Já quebraram o país e irão quebrar novamente.
Espanta investidores, sacrifica empresários e massacra o povo.
Na empresa em que trabalho foram feitos parcelamentos de débitos de ICMS por volta de 2022, quando chega agora, recebemos cobrança de impostos de 2021 para trás, ou seja, a receita estadual ”esqueceu” de inclui-los á época no parcelamento.
Realmente no Brasil dos impostos, até o passado é incerto.
Uma nação regida através de um sistema democrático, e concomitantemente tem um povo desinteressado na política , ficamos sempre à mercê dos políticos que as tem como carreira profissional .
Uma nação regida através de um sistema democrático, e concomitantemente tem um povo desinteressado na política , ficamos sempre à mercê dos políticos que as tem como carreira profissional .
O Brasil, definitivamente, não é um “país sério”!

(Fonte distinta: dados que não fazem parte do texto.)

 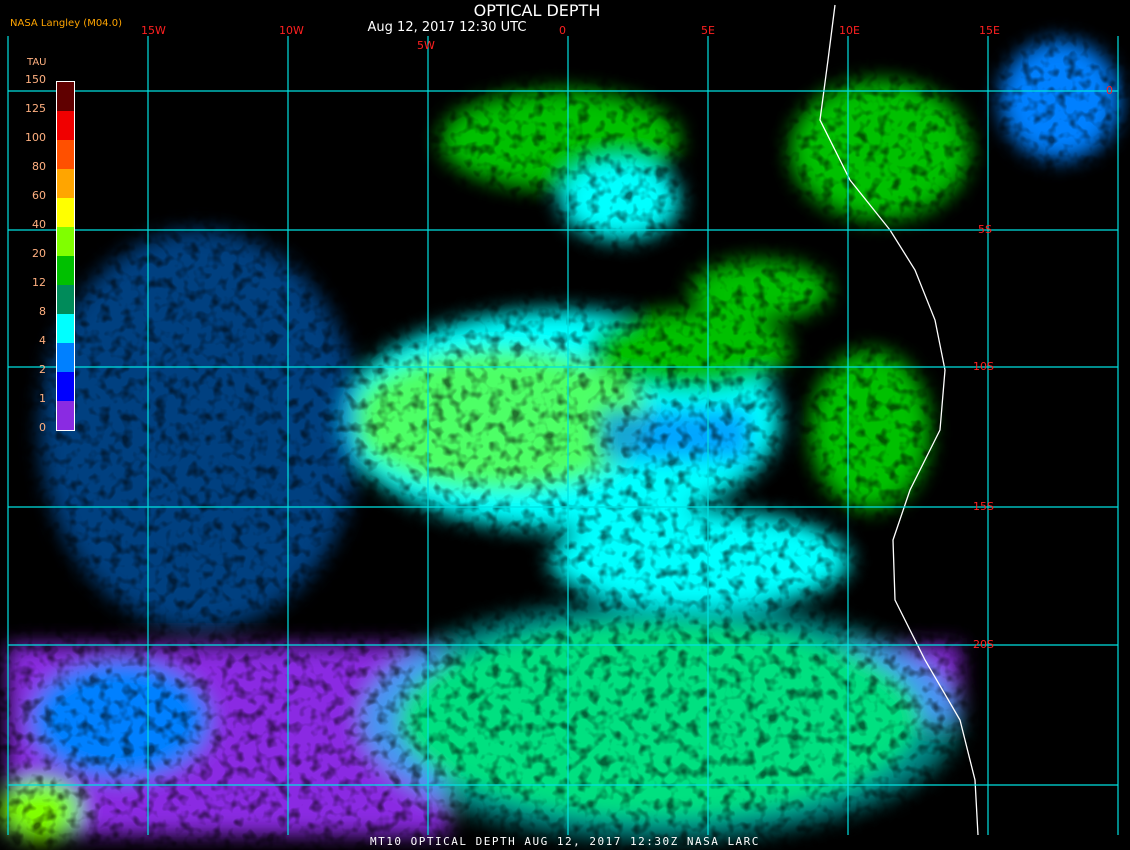 I want to click on colorbar-tick-label: 20, so click(x=39, y=254).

Luiz, é sim. O Brasil é sério. Tem muitos que não são e estão no poder, compreendo seu ponto de vista. Mas estamos aqui, você e eu, com a seriedade devida, nos indignando com o erro e apontando caminhos melhores, remando para o lado certo. Abraços e seja muito bem-vindo!
Cada vez mais me convenço que nasci no país errado. Não tem para onde correr.
Robson, compreendo sua indignação. Mas é preciso resistir e insistir com o certo. Tem muita gente fazendo isso. Estamos você e eu debatendo esse tema aqui. E muita gente fazendo em outros lugares. Vamos seguir porque este país não pode prescindir dos seus. Abração!
Destaque especial para a atuação CANALHA do Congresso votando pelo retorno do “voto de qualidade”. Parlamentares venais, povo vendido.
A mudança no voto de qualidade do Carf era o grande objetivo do governo naquele momento de enxurrada de liberação de verbas. A Reforma Tributária veio a reboque. O Congresso poderia ter barrado ambas. Não o fez e isso nos custará caro.